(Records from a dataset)
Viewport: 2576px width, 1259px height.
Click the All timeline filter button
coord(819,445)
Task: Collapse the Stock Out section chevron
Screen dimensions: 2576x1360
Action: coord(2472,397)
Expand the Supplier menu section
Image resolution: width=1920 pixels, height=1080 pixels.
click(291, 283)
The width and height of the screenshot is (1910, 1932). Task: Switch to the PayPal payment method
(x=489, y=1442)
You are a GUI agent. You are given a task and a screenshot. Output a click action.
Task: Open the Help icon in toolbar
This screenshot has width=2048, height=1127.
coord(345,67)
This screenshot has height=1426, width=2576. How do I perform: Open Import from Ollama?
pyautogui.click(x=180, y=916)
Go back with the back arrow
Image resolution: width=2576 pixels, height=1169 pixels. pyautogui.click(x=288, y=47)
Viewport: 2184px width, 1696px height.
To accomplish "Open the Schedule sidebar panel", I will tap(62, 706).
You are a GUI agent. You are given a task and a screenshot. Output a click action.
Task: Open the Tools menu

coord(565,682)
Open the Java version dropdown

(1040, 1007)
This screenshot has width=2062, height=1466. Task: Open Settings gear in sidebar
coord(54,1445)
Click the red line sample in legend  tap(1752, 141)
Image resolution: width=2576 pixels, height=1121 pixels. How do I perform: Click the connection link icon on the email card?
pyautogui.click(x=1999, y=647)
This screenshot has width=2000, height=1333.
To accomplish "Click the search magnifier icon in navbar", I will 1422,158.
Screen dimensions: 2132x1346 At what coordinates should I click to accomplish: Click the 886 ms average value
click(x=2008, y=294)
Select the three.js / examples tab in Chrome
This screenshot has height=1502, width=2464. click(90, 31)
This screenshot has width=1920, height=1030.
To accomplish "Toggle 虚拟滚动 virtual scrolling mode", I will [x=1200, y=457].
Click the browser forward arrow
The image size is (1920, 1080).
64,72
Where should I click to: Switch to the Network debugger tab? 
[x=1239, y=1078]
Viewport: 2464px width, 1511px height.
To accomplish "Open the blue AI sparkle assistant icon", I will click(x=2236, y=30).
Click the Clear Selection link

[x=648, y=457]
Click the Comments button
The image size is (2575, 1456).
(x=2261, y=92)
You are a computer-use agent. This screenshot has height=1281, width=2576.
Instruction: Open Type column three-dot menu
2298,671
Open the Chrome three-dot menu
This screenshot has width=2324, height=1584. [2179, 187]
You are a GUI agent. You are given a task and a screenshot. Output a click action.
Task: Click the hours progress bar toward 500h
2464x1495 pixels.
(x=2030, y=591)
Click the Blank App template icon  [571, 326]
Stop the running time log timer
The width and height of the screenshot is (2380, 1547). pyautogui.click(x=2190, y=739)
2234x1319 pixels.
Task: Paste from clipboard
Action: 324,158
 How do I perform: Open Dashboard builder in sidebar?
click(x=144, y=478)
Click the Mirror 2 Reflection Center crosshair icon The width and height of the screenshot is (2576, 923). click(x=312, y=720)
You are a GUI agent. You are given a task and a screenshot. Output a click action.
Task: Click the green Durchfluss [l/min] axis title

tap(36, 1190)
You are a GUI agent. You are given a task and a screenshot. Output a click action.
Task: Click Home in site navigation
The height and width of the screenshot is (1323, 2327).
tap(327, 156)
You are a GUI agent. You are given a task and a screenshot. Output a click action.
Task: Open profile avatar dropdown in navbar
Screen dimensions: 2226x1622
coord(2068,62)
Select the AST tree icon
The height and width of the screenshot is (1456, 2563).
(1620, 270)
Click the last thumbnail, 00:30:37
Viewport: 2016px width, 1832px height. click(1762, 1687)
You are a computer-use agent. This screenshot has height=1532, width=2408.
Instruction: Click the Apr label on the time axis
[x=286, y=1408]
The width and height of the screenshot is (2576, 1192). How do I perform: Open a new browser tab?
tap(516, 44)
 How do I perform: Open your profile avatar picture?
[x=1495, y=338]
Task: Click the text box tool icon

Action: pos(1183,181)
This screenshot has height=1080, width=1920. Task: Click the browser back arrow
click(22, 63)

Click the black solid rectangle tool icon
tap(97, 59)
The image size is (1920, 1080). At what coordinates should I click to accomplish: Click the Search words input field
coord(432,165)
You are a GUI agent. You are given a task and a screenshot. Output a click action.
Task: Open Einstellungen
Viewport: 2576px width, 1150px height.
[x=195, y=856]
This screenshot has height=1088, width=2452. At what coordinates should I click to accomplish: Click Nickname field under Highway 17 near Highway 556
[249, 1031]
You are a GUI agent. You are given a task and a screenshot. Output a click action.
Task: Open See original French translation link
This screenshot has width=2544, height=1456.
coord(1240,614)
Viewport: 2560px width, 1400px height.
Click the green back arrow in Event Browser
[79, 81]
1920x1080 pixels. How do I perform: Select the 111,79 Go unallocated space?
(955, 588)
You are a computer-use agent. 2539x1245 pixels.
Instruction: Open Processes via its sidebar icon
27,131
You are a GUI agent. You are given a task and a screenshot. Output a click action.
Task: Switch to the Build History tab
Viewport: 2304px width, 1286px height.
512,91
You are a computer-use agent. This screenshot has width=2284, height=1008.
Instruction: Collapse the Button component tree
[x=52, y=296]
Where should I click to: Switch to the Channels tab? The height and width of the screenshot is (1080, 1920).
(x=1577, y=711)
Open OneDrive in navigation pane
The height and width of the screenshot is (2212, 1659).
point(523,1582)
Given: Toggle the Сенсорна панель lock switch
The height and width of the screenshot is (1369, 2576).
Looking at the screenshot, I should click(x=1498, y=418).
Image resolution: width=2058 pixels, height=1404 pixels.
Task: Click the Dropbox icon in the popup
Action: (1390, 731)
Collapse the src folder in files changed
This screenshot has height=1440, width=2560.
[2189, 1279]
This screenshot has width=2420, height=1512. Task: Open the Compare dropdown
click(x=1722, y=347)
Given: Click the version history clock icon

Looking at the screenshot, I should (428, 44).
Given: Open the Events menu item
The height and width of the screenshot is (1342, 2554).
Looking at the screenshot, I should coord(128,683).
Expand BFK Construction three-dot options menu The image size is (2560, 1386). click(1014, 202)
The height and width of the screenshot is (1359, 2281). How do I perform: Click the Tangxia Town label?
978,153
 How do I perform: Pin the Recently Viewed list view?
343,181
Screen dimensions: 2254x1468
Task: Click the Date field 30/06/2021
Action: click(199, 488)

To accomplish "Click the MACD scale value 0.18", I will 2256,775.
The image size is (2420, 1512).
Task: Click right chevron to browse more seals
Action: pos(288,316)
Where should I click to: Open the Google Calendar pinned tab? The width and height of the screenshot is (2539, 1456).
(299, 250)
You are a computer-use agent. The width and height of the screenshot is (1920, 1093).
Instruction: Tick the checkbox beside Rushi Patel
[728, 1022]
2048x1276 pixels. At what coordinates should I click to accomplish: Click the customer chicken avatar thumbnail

• _PROMPT_
The records are given above. Copy each line in them that holds "section".

• _RESPONSE FOR THIS EXERCISE_
Task: Collapse the Stock Out section chevron
Expand the Supplier menu section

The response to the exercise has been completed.